**EXERCISE INSTRUCTIONS:**
The reply to the records below should contain exactly the lines from the line with "Translate (73, 435)" through the line with "License Information (52, 2378)", and nothing besides.

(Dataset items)
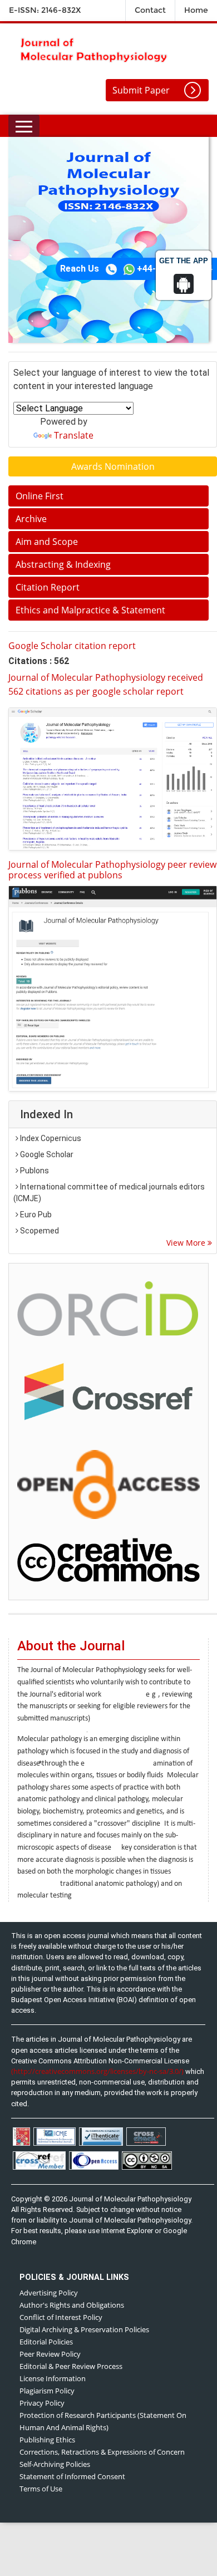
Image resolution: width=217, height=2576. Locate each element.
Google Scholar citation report (72, 646)
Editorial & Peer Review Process (70, 2366)
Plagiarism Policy (47, 2391)
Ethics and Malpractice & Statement (90, 610)
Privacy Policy (42, 2403)
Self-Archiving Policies (54, 2464)
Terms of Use (40, 2489)
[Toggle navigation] (24, 126)
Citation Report (48, 587)
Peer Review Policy (50, 2354)
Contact (150, 10)
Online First (39, 496)
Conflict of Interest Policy (60, 2317)
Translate (73, 435)
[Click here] (112, 779)
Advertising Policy (48, 2293)
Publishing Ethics (47, 2440)
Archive (31, 519)
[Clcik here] (108, 1307)
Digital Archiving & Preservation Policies (84, 2329)
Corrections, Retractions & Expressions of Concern (102, 2452)
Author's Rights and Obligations (71, 2305)
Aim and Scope (47, 541)
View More (187, 1242)
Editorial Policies (46, 2342)
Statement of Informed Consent (72, 2476)
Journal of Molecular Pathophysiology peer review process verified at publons (112, 869)
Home (196, 10)
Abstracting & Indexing (63, 564)
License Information (52, 2378)
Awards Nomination (113, 466)
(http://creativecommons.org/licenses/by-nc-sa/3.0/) (97, 2071)
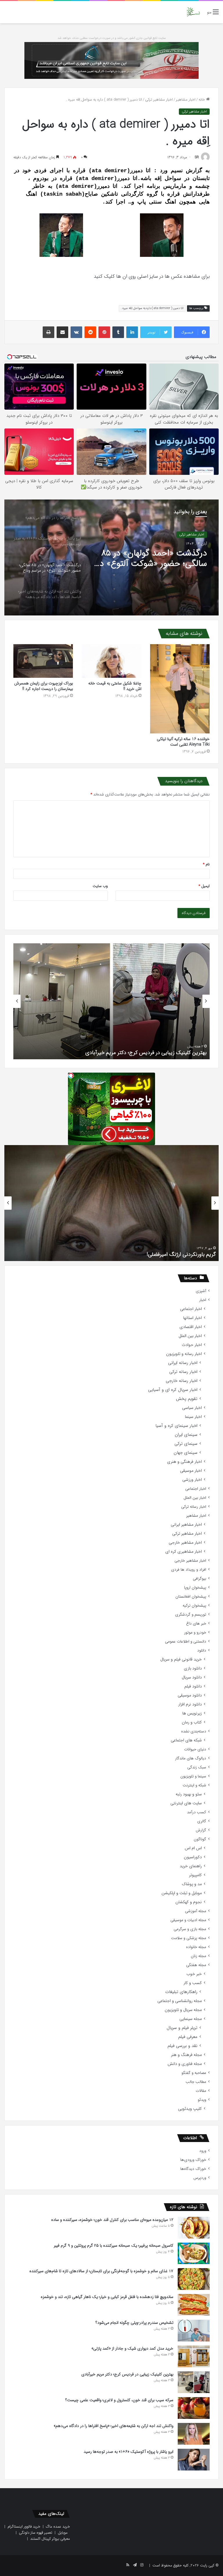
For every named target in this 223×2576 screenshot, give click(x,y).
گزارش (201, 1830)
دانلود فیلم (193, 1686)
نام (206, 864)
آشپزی (201, 1291)
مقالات (201, 2091)
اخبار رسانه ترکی (183, 1372)
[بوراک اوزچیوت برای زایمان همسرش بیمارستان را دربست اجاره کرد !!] (43, 661)
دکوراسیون (193, 1857)
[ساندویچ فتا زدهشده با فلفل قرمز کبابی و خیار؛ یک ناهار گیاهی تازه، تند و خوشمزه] (194, 2305)
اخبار (202, 1300)
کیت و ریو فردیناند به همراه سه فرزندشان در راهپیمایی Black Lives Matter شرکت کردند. (122, 1254)
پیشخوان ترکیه (194, 1606)
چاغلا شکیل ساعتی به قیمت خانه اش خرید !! (114, 686)
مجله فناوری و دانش (185, 2064)
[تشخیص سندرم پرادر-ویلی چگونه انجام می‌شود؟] (194, 2330)
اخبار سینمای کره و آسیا (176, 1426)
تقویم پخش (186, 1399)
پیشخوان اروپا (195, 1588)
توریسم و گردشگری (190, 1615)
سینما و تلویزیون (193, 1776)
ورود (202, 2151)
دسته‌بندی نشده (193, 1731)
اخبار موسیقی (191, 1471)
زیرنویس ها (192, 1713)
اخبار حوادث (192, 1345)
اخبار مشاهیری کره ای (183, 1552)
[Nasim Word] (193, 12)
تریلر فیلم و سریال (182, 2028)
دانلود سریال (192, 1677)
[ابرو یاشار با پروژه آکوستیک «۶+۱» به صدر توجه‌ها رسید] (194, 2459)
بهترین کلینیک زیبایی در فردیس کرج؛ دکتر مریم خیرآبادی (127, 2374)
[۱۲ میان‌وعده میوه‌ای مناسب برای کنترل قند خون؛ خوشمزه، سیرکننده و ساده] (194, 2228)
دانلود (201, 1650)
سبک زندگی (196, 1767)
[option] (111, 557)
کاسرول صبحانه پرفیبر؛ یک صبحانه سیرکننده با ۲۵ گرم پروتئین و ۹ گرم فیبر (113, 2245)
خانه (202, 100)
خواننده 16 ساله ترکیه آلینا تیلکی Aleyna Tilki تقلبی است (183, 742)
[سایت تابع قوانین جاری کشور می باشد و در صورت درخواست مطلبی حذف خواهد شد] (111, 60)
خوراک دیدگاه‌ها (193, 2169)
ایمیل (204, 886)
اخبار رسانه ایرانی (182, 1363)
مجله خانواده (196, 1947)
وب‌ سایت (100, 886)
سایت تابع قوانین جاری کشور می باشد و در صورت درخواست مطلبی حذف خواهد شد (111, 38)
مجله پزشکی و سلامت (188, 1938)
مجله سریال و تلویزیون (183, 2010)
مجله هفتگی (196, 1965)
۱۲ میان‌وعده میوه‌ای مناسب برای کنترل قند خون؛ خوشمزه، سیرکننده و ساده (112, 2220)
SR (197, 157)
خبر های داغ (196, 1624)
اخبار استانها (192, 1318)
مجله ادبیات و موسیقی (188, 1920)
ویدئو (202, 2100)
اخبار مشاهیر (185, 100)
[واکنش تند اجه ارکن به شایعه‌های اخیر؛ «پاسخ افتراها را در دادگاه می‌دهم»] (194, 2434)
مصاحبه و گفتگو (193, 2073)
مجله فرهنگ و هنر (186, 2055)
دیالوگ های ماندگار (190, 1758)
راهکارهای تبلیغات (181, 1992)
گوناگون (200, 1839)
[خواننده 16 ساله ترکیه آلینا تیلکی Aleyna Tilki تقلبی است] (180, 688)
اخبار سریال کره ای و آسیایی (172, 1390)
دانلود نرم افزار (190, 1704)
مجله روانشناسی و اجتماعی (179, 2001)
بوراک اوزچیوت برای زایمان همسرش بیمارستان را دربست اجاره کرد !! (43, 686)
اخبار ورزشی (192, 1480)
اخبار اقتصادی (190, 1327)
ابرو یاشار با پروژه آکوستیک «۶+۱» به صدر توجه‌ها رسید (128, 2451)
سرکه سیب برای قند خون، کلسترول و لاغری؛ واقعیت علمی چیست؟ (136, 1053)
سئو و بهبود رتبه (189, 1794)
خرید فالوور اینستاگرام (24, 2527)
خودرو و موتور (195, 1632)
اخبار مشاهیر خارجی (185, 1543)
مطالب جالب (196, 2082)
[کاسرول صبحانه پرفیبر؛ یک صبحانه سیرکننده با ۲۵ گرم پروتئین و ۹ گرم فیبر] (194, 2253)
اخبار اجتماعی (191, 1309)
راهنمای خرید (191, 1866)
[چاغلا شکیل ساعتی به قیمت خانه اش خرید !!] (111, 661)
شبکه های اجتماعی (186, 1740)
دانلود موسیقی (190, 1695)
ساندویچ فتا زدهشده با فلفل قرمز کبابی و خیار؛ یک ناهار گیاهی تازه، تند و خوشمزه (107, 2297)
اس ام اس (193, 1848)
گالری (201, 1821)
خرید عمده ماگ (58, 2527)
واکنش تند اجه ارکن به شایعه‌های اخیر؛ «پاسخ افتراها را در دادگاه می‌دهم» (150, 558)
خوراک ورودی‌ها (193, 2160)
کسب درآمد (196, 1812)
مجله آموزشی (195, 1911)
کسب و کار (193, 1983)
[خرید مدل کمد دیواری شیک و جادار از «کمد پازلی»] (194, 2356)
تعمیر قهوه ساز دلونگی (35, 2533)
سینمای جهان (185, 1453)
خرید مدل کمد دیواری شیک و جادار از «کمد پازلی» (132, 2348)
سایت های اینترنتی (186, 1803)
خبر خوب (194, 1974)
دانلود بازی (193, 1668)
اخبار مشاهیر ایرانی (186, 1525)
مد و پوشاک (192, 1884)
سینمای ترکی (186, 1444)
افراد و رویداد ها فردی (188, 1570)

**OUTPUT:**
Translate (73, 435)
[Click here] (112, 779)
Advertising Policy (48, 2293)
Publishing Ethics (47, 2440)
Archive (31, 519)
[Clcik here] (108, 1307)
Digital Archiving & Preservation Policies (84, 2329)
Corrections, Retractions & Expressions of Concern (102, 2452)
Author's Rights and Obligations (71, 2305)
Aim and Scope (47, 541)
View More (187, 1242)
Editorial Policies (46, 2342)
Statement of Informed Consent (72, 2476)
Journal of Molecular Pathophysiology peer review process verified at publons (112, 869)
Home (196, 10)
Abstracting & Indexing (63, 564)
License Information (52, 2378)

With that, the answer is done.